Vladimir Putin and Donald Trump will meet for the 3rd time on 11 November in Paris at a gathering for the 100th anniversary of the end of the First World War. There will likely be a discussion of new sanctions against Russia, but no substantive agreements are expected. Trump’s National Security Advisor John Bolton has suggested Russia could participate in the strategic containment of China — but this has few advantages for the Kremlin.
- The meeting will take place after the U.S. midterm elections, in which the Republicans are widely expected to lose control of the House of Representatives, and just two weeks before the moment when Trump is due to introduce new sanctions against Russia. According to the law, the president must choose 3 of the 6 sanctions options presented to him. These could include very harsh measures like a complete ban on trade with Russia and stopping Russia’s national carrier Aeroflot from making U.S.-bound flights.
- Putin and Trump will almost certainly talk about sanctions, but this will hardly be on the official agenda.

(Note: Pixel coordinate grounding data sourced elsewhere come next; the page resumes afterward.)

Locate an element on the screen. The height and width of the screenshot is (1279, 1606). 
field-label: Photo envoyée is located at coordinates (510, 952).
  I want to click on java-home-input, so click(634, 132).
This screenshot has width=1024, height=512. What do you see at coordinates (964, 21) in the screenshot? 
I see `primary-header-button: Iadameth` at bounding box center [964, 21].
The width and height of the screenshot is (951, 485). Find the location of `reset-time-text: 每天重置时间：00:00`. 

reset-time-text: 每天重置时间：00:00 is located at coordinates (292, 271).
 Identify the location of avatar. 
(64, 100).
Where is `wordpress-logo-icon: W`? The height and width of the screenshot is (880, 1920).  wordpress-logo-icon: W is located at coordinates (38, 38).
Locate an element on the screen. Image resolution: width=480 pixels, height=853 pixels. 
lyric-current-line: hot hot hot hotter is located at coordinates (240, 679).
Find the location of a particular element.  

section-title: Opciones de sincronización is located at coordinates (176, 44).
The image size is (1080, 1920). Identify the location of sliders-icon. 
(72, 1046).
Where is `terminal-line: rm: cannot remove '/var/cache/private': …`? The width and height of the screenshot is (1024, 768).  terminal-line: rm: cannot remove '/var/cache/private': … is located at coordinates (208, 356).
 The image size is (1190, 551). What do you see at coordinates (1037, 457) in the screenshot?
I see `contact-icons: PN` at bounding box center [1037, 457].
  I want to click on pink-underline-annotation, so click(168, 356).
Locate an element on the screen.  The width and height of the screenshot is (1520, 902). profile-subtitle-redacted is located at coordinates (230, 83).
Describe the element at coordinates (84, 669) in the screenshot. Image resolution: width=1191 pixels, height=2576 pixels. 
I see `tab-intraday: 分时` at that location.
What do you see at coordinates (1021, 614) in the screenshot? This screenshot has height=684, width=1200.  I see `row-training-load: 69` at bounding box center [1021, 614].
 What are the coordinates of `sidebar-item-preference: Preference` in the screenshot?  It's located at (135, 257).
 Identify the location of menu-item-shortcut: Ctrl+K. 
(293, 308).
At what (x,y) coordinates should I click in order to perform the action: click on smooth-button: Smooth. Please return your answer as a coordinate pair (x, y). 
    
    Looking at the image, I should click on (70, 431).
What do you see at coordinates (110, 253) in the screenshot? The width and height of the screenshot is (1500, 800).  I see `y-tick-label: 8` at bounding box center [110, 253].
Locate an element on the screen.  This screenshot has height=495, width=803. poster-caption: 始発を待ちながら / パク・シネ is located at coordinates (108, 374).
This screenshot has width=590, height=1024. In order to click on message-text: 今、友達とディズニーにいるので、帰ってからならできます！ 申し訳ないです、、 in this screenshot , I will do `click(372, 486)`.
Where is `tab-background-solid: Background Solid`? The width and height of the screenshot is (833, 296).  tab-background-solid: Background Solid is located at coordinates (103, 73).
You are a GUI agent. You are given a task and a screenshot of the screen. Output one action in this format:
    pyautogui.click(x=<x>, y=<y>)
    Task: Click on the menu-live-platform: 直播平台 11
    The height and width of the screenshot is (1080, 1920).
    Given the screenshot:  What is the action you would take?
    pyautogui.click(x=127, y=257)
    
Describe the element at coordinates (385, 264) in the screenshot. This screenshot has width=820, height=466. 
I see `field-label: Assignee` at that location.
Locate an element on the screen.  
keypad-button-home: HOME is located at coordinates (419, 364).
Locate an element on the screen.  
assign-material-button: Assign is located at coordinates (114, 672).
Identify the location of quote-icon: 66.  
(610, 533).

More likely, they will discuss nuclear arms control, according international relations expert Vladimir Frolov, although a mutually beneficial outcome is difficult to imagine. The U.S. has already announced it is withdrawing from the 1987 Intermediate-Range Nuclear Forces Treaty (INF) and expressed its reluctance to renew another pillar of arms control, the 2010 New Start agreement, when it expires in 2021. The nuclear question is a particularly sensitive one for Moscow as it is the only thing that allows Russia to claim the title of superpower. Moreover, Washington’s recent strident rhetoric on this topic gives little room for successful negotiations.
- On Friday, Trump’s National Security Advisor John Bolton said the U.S. would like to discuss with Russia the threats posed by China. This is an old idea of the Republican establishment, which sees China, not Russia, as the real strategic adversary for the U.S. — but in reality there is zero chance that Moscow will act against China, according to Alexander Gabuev, an expert on China at the Carnegie Center in Moscow.
Why the world should care
Russian foreign policy experts are sure the exit of the U.S. from the INF Treaty will trigger an asymmetrical response from Moscow, although what this could be remains just guesswork. In Paris, even if Trump and Putin manage to look like they are cooperating on something it will help lessen the diplomatic tension between the two countries.